MACRO – Museo d'Arte Contemporanea Roma – presenta al pubblico le opere di due giovani artisti italiani, Beatrice Pediconi e Roberto De Paolis, che utilizzano il mezzo fotografico per indagare la natura fragile e precaria delle figure e dei soggetti catturati dai loro scatti, presenze che trovano una loro collocazione nello spazio solo nella misura in cui nello spazio si perdono formalmente.
Sedici stampe fotografiche di grande formato costituiscono il progetto No Trace, che già dal titolo evoca la natura fragile e instabile che lega le opere dei due artisti romani, la cui ricerca, seppure condotta individualmente, è accomunata da una riflessione simile sul tema del tempo e dello spazio, esplorati in rapporto ai corpi e alle presenze sfuggenti che li abitano. Due progetti già formati, autonomi e personali, capaci però di accordarsi a posteriori, integrandosi e rafforzandosi reciprocamente in un dialogo denso di domande e di risposte. Le presenze impalpabili della fotografia di Beatrice trovano corpo nei personaggi di Roberto; questi ultimi, apparentemente prigionieri di un incantesimo, sono toccati dalla vitalità delle figure vibranti di Beatrice. Le opere si guardano e si interrogano in un gioco speculare di rimandi ed echi.
Presentando la mostra No Trace, MACRO ribadisce il proprio interesse verso i giovani artisti romani, mantenendo così vivo il dialogo e il confronto tra le generazioni, la città e i nuovi linguaggi del contemporaneo. In questo caso, la fotografia diviene nuovamente protagonista degli spazi del Museo, confermandosi come espressione artistica centrale tra le discipline della contemporaneità.
L’elemento principale nella ricerca di Beatrice Pediconi è l’acqua. Le istintive “pitture” nell’acqua vengono catturate dal tempo fotografico in differenti momenti, per cogliere l’inconsapevole trasformazione della materia. Nella serie presentata al MACRO le sostanze utilizzate sono chine molto raffinate, che richiamano il microcosmo della nascita e la sua conseguente evoluzione.
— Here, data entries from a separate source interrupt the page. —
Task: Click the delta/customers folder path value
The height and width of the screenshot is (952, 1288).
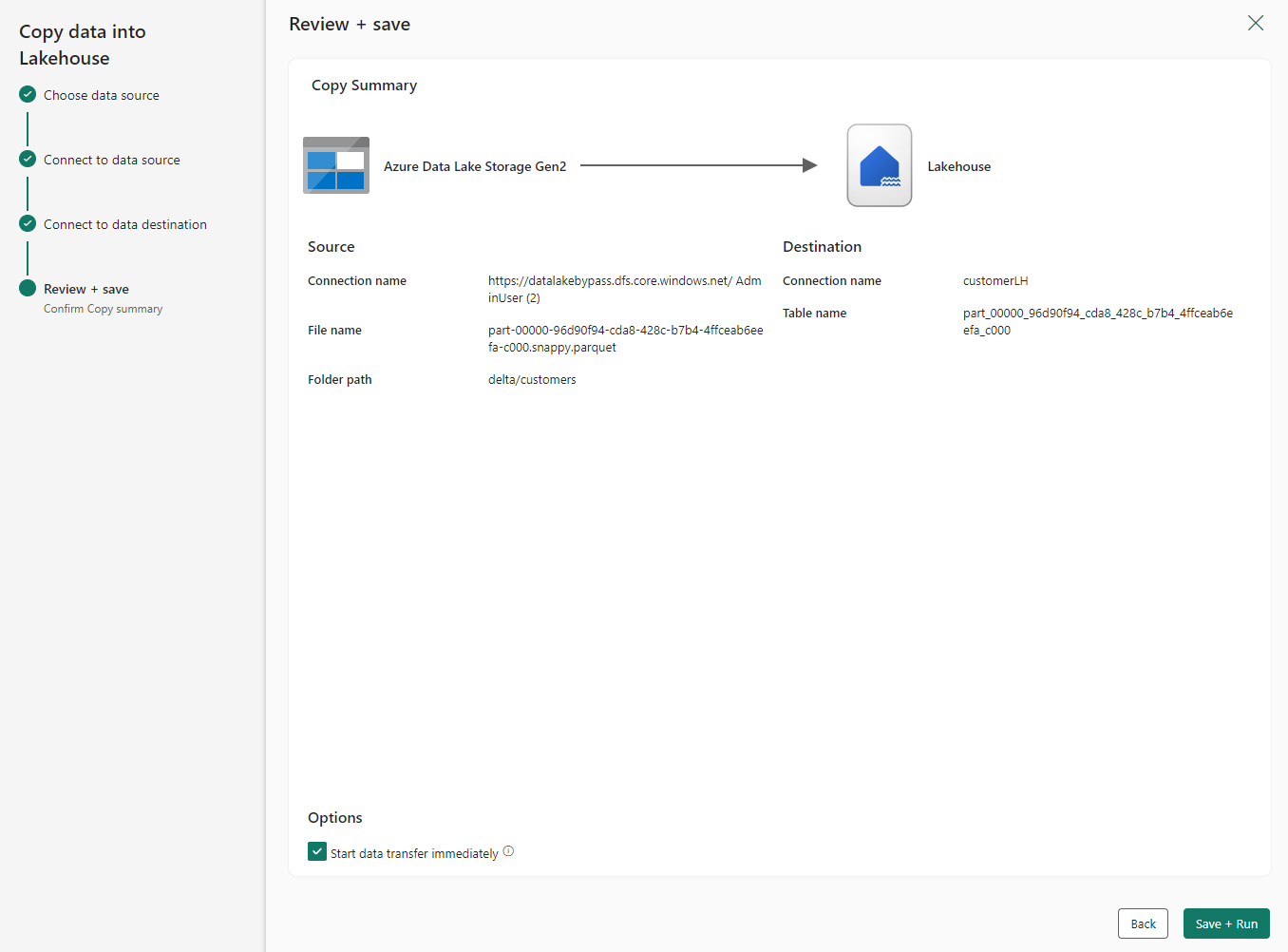Action: (532, 379)
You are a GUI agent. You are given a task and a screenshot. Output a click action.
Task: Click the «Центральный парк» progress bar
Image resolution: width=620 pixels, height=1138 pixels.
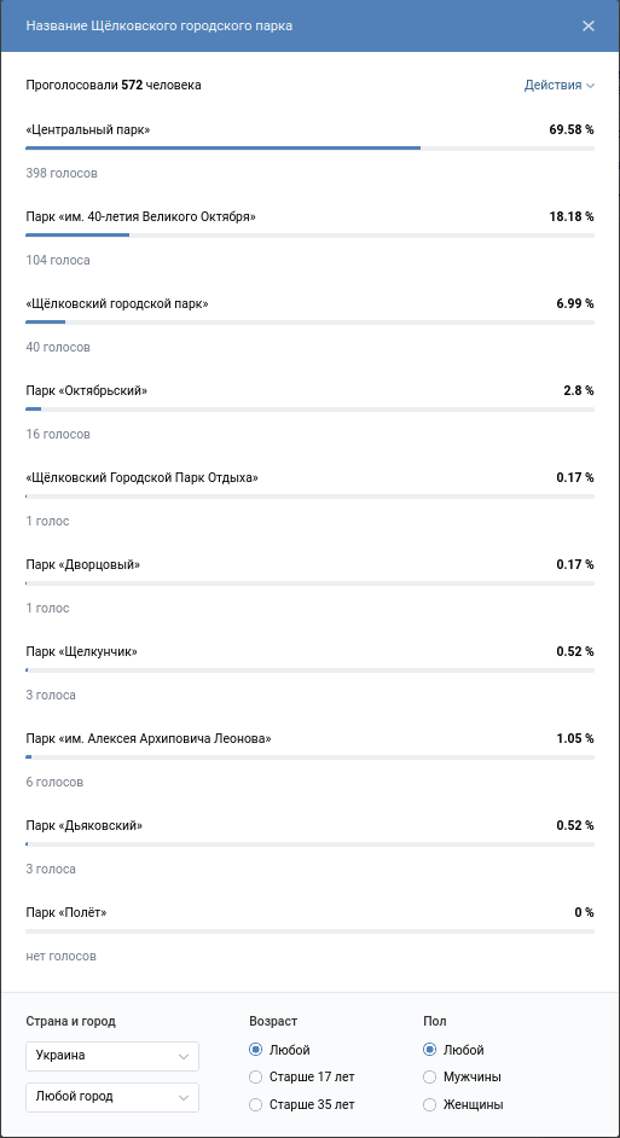click(x=310, y=148)
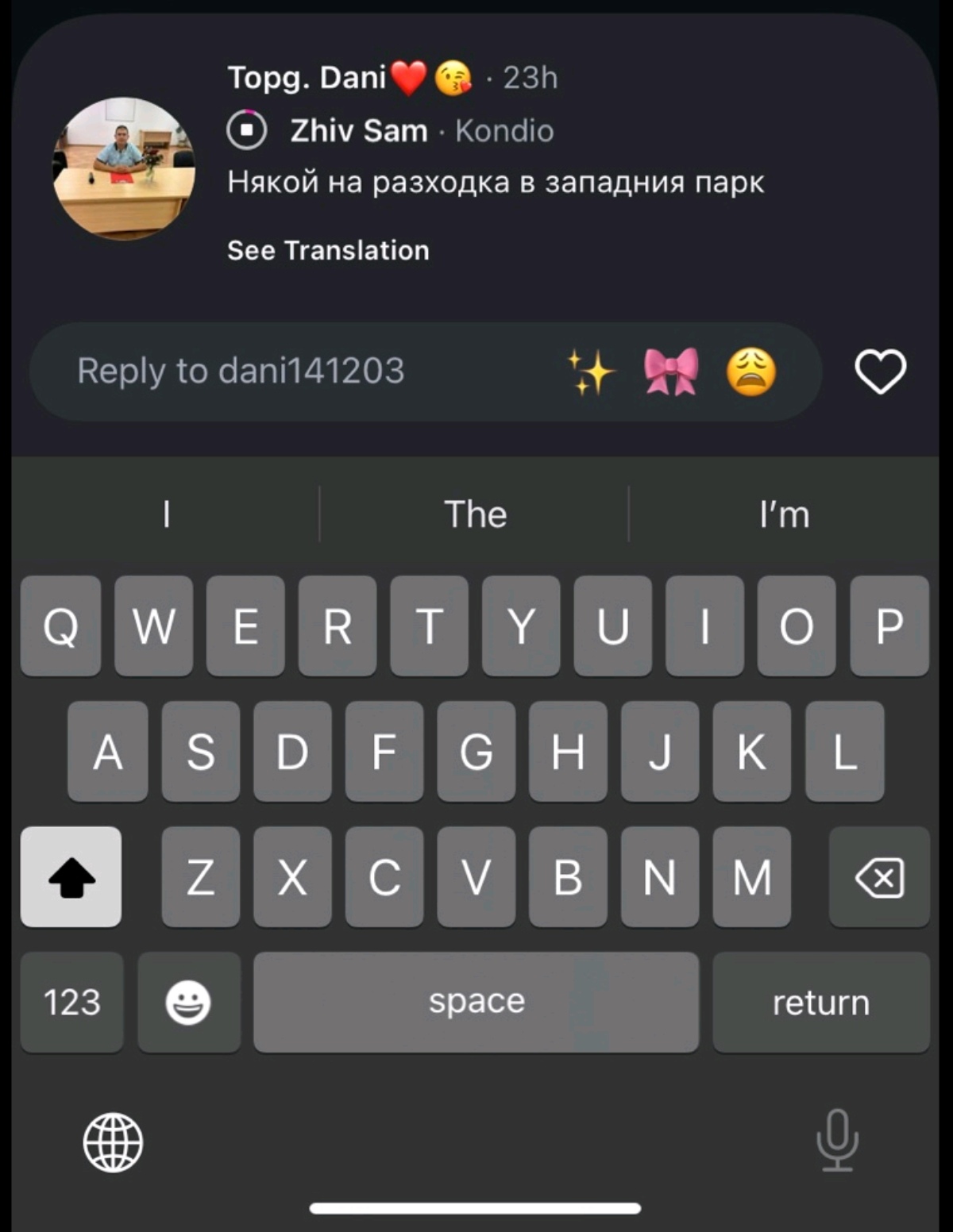The height and width of the screenshot is (1232, 953).
Task: Send the pink bow emoji reaction
Action: click(671, 372)
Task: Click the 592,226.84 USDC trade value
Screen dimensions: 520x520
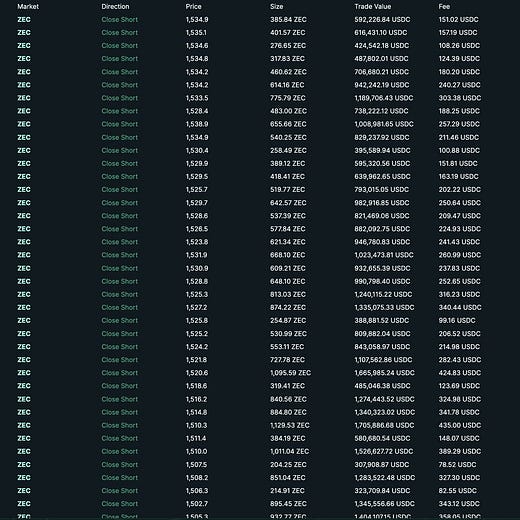Action: coord(382,20)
Le tracce filiformi, i segni indefiniti, le forme vaghe si disfano tra luci e ombre, rimandando alla rappresentazione di un moto vitale, di un mondo non concreto e permanente, ma illusorio, instabile e in continuo cambiamento. Nelle opere di Pediconi tutto è incerto e ambiguo: l’osservatore è immerso in un continuum di immagini che parlano del mondo e del tempo, della nascita e del movimento, del flusso e dell’evoluzione.
I soggetti delle fotografie di Roberto De Paolis sono sospesi tra realtà e dimensione onirica. Figure evanescenti ed eteree si delineano come apparizioni in luoghi neutri o all'interno di spazi privati, che raccontano solo indirettamente la storia e l’identità dei personaggi di cui recano traccia. In questo set costruito e studiato, spazio mentale più che fisico, il singolo individuo è moltiplicato come se fosse rappresentato in momenti temporali diversi ma simultanei, ad indicare la perdita di un'identità unitaria e la frammentazione delle diverse parti dell'io, capaci per un attimo di incontrarsi nello spazio ideale della fotografia. Elena, Lucilla, Jasmine, Dario, personaggi i cui nomi danno il titolo alle opere di De Paolis, sembrano sfiorare la superficie delle immagini, lasciandovi una traccia instabile, trasparente e mobile.
La fusione di De Paolis di diversi momenti temporali, ottenuta con la tecnica della lunga esposizione che porta allo sdoppiamento delle figure, e l’instabilità embrionale ed emotiva nell'opera di Pediconi, rimandano entrambe a un tentativo di superare la transitorietà e i limiti che sembra imporci il presente e il ricordo del passato, che rendono l'uomo prigioniero.